#### What you are asked to do
Starting with the first line and ending with the last, transcribe the data exactly.

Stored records
------------

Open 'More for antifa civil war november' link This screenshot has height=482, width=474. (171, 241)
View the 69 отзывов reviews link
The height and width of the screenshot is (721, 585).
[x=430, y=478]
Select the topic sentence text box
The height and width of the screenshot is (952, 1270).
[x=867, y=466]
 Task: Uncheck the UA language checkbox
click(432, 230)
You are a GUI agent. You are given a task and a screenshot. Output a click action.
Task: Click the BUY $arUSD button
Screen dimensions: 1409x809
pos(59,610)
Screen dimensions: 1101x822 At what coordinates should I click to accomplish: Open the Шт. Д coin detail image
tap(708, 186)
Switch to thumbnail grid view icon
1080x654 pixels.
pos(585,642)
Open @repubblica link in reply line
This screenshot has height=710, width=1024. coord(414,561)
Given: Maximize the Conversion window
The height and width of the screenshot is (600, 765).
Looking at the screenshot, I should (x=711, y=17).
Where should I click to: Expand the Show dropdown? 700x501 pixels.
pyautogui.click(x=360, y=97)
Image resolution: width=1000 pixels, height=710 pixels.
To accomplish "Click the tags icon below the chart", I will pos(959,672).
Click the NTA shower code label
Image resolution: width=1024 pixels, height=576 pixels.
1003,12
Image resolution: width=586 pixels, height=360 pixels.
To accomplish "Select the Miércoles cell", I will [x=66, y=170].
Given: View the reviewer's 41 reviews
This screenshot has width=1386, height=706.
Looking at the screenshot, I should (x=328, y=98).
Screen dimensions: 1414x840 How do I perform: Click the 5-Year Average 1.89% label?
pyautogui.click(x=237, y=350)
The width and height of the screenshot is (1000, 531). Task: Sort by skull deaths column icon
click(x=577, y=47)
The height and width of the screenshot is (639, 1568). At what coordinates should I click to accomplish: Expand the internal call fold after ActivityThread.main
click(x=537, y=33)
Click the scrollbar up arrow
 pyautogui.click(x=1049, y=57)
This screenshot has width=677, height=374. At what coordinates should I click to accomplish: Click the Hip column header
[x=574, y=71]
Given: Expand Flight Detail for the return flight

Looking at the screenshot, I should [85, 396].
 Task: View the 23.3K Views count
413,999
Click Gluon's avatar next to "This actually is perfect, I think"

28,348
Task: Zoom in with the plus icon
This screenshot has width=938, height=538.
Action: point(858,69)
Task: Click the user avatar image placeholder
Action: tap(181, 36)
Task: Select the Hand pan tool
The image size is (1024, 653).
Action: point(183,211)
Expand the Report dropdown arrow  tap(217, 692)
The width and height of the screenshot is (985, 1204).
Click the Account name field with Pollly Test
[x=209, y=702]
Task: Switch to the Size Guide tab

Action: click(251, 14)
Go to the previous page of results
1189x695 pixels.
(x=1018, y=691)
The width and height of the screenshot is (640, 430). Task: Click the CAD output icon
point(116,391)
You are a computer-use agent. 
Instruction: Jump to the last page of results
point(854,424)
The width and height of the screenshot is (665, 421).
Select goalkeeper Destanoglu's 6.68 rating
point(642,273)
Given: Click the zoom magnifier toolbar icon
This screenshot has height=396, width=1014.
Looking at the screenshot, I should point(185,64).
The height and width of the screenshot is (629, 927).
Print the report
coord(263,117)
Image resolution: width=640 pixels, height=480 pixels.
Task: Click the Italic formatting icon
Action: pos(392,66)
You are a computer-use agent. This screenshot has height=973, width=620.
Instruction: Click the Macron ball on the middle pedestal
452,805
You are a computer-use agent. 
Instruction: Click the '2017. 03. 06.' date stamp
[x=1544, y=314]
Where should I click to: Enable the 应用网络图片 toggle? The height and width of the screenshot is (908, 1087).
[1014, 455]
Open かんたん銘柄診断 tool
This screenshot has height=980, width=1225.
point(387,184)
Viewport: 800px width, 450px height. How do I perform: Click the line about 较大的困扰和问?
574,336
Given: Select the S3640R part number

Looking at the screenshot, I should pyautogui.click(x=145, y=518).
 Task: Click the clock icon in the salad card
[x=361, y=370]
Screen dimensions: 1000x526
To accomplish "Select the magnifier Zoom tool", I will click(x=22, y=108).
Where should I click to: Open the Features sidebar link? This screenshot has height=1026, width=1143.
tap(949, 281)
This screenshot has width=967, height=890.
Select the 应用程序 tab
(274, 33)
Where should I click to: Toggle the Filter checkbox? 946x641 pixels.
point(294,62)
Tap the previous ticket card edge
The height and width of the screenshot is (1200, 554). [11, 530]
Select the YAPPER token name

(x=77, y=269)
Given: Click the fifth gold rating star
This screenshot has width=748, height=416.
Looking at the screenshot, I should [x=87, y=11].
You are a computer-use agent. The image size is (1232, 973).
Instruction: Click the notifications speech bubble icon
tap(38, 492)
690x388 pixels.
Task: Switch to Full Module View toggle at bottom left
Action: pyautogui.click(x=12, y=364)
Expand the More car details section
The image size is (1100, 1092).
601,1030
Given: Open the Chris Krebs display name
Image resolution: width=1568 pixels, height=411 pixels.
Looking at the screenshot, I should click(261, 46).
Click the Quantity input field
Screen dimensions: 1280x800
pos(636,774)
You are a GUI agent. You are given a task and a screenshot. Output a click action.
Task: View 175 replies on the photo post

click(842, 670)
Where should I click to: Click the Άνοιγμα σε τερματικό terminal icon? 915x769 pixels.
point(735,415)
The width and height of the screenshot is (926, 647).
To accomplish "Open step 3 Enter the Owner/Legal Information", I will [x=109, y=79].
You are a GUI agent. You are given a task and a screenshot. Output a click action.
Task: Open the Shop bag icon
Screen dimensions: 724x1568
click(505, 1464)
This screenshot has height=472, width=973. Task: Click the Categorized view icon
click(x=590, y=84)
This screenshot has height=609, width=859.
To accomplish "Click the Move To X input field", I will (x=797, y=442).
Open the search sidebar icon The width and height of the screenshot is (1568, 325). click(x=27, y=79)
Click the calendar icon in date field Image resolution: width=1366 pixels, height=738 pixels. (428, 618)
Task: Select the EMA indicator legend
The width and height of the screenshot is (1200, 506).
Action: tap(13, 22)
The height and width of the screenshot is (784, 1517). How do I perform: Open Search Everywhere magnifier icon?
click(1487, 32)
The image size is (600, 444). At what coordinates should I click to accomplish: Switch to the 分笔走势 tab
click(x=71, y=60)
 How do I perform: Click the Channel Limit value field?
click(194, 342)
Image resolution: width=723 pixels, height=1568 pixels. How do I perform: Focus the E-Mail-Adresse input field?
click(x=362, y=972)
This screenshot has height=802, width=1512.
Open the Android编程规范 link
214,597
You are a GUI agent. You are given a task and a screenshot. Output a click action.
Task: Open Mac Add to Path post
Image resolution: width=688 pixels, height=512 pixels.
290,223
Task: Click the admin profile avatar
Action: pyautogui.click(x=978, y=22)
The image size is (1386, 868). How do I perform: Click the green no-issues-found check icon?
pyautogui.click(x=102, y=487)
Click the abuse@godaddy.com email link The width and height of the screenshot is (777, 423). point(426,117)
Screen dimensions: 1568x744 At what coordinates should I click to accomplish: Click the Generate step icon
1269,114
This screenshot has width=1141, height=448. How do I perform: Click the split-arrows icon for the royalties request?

------------

#### Answer area
Open 'More for antifa civil war november' link This screenshot has height=482, width=474. (171, 241)
View the 69 отзывов reviews link
The height and width of the screenshot is (721, 585).
[x=430, y=478]
Select the topic sentence text box
The height and width of the screenshot is (952, 1270).
[x=867, y=466]
 Task: Uncheck the UA language checkbox
click(432, 230)
You are a GUI agent. You are given a task and a screenshot. Output a click action.
Task: Click the BUY $arUSD button
Screen dimensions: 1409x809
pos(59,610)
Screen dimensions: 1101x822 At what coordinates should I click to accomplish: Open the Шт. Д coin detail image
tap(708, 186)
Switch to thumbnail grid view icon
1080x654 pixels.
pos(585,642)
Open @repubblica link in reply line
This screenshot has height=710, width=1024. coord(414,561)
Given: Maximize the Conversion window
The height and width of the screenshot is (600, 765).
Looking at the screenshot, I should (x=711, y=17).
Where should I click to: Expand the Show dropdown? 700x501 pixels.
pyautogui.click(x=360, y=97)
Image resolution: width=1000 pixels, height=710 pixels.
To accomplish "Click the tags icon below the chart", I will pos(959,672).
Click the NTA shower code label
Image resolution: width=1024 pixels, height=576 pixels.
1003,12
Image resolution: width=586 pixels, height=360 pixels.
To accomplish "Select the Miércoles cell", I will [x=66, y=170].
Given: View the reviewer's 41 reviews
This screenshot has width=1386, height=706.
Looking at the screenshot, I should (x=328, y=98).
Screen dimensions: 1414x840 How do I perform: Click the 5-Year Average 1.89% label?
pyautogui.click(x=237, y=350)
The width and height of the screenshot is (1000, 531). Task: Sort by skull deaths column icon
click(x=577, y=47)
The height and width of the screenshot is (639, 1568). At what coordinates should I click to accomplish: Expand the internal call fold after ActivityThread.main
click(x=537, y=33)
Click the scrollbar up arrow
 pyautogui.click(x=1049, y=57)
This screenshot has width=677, height=374. At what coordinates should I click to accomplish: Click the Hip column header
[x=574, y=71]
Given: Expand Flight Detail for the return flight

Looking at the screenshot, I should [85, 396].
 Task: View the 23.3K Views count
413,999
Click Gluon's avatar next to "This actually is perfect, I think"

28,348
Task: Zoom in with the plus icon
This screenshot has width=938, height=538.
Action: point(858,69)
Task: Click the user avatar image placeholder
Action: tap(181, 36)
Task: Select the Hand pan tool
The image size is (1024, 653).
Action: point(183,211)
Expand the Report dropdown arrow  tap(217, 692)
The width and height of the screenshot is (985, 1204).
Click the Account name field with Pollly Test
[x=209, y=702]
Task: Switch to the Size Guide tab

Action: click(251, 14)
Go to the previous page of results
1189x695 pixels.
(x=1018, y=691)
The width and height of the screenshot is (640, 430). Task: Click the CAD output icon
point(116,391)
You are a computer-use agent. 
Instruction: Jump to the last page of results
point(854,424)
The width and height of the screenshot is (665, 421).
Select goalkeeper Destanoglu's 6.68 rating
point(642,273)
Given: Click the zoom magnifier toolbar icon
This screenshot has height=396, width=1014.
Looking at the screenshot, I should point(185,64).
The height and width of the screenshot is (629, 927).
Print the report
coord(263,117)
Image resolution: width=640 pixels, height=480 pixels.
Task: Click the Italic formatting icon
Action: pos(392,66)
You are a computer-use agent. This screenshot has height=973, width=620.
Instruction: Click the Macron ball on the middle pedestal
452,805
You are a computer-use agent. 
Instruction: Click the '2017. 03. 06.' date stamp
[x=1544, y=314]
Where should I click to: Enable the 应用网络图片 toggle? The height and width of the screenshot is (908, 1087).
[1014, 455]
Open かんたん銘柄診断 tool
This screenshot has height=980, width=1225.
point(387,184)
Viewport: 800px width, 450px height. How do I perform: Click the line about 较大的困扰和问?
574,336
Given: Select the S3640R part number

Looking at the screenshot, I should pyautogui.click(x=145, y=518).
 Task: Click the clock icon in the salad card
[x=361, y=370]
Screen dimensions: 1000x526
To accomplish "Select the magnifier Zoom tool", I will click(x=22, y=108).
Where should I click to: Open the Features sidebar link? This screenshot has height=1026, width=1143.
tap(949, 281)
This screenshot has width=967, height=890.
Select the 应用程序 tab
(274, 33)
Where should I click to: Toggle the Filter checkbox? 946x641 pixels.
point(294,62)
Tap the previous ticket card edge
The height and width of the screenshot is (1200, 554). [11, 530]
Select the YAPPER token name

(x=77, y=269)
Given: Click the fifth gold rating star
This screenshot has width=748, height=416.
Looking at the screenshot, I should [x=87, y=11].
You are a computer-use agent. The image size is (1232, 973).
Instruction: Click the notifications speech bubble icon
tap(38, 492)
690x388 pixels.
Task: Switch to Full Module View toggle at bottom left
Action: pyautogui.click(x=12, y=364)
Expand the More car details section
The image size is (1100, 1092).
601,1030
Given: Open the Chris Krebs display name
Image resolution: width=1568 pixels, height=411 pixels.
Looking at the screenshot, I should click(261, 46).
Click the Quantity input field
Screen dimensions: 1280x800
pos(636,774)
You are a GUI agent. You are given a task and a screenshot. Output a click action.
Task: View 175 replies on the photo post

click(842, 670)
Where should I click to: Click the Άνοιγμα σε τερματικό terminal icon? 915x769 pixels.
point(735,415)
The width and height of the screenshot is (926, 647).
To accomplish "Open step 3 Enter the Owner/Legal Information", I will [x=109, y=79].
You are a GUI agent. You are given a task and a screenshot. Output a click action.
Task: Open the Shop bag icon
Screen dimensions: 724x1568
click(505, 1464)
This screenshot has height=472, width=973. Task: Click the Categorized view icon
click(x=590, y=84)
This screenshot has height=609, width=859.
To accomplish "Click the Move To X input field", I will (x=797, y=442).
Open the search sidebar icon The width and height of the screenshot is (1568, 325). click(x=27, y=79)
Click the calendar icon in date field Image resolution: width=1366 pixels, height=738 pixels. (428, 618)
Task: Select the EMA indicator legend
The width and height of the screenshot is (1200, 506).
Action: tap(13, 22)
The height and width of the screenshot is (784, 1517). How do I perform: Open Search Everywhere magnifier icon?
click(1487, 32)
The image size is (600, 444). At what coordinates should I click to accomplish: Switch to the 分笔走势 tab
click(x=71, y=60)
 How do I perform: Click the Channel Limit value field?
click(194, 342)
Image resolution: width=723 pixels, height=1568 pixels. How do I perform: Focus the E-Mail-Adresse input field?
click(x=362, y=972)
This screenshot has height=802, width=1512.
Open the Android编程规范 link
214,597
You are a GUI agent. You are given a task and a screenshot. Output a click action.
Task: Open Mac Add to Path post
Image resolution: width=688 pixels, height=512 pixels.
290,223
Task: Click the admin profile avatar
Action: pyautogui.click(x=978, y=22)
The image size is (1386, 868). How do I perform: Click the green no-issues-found check icon?
pyautogui.click(x=102, y=487)
Click the abuse@godaddy.com email link The width and height of the screenshot is (777, 423). point(426,117)
Screen dimensions: 1568x744 At what coordinates should I click to accomplish: Click the Generate step icon
1269,114
This screenshot has width=1141, height=448. How do I perform: Click the split-arrows icon for the royalties request?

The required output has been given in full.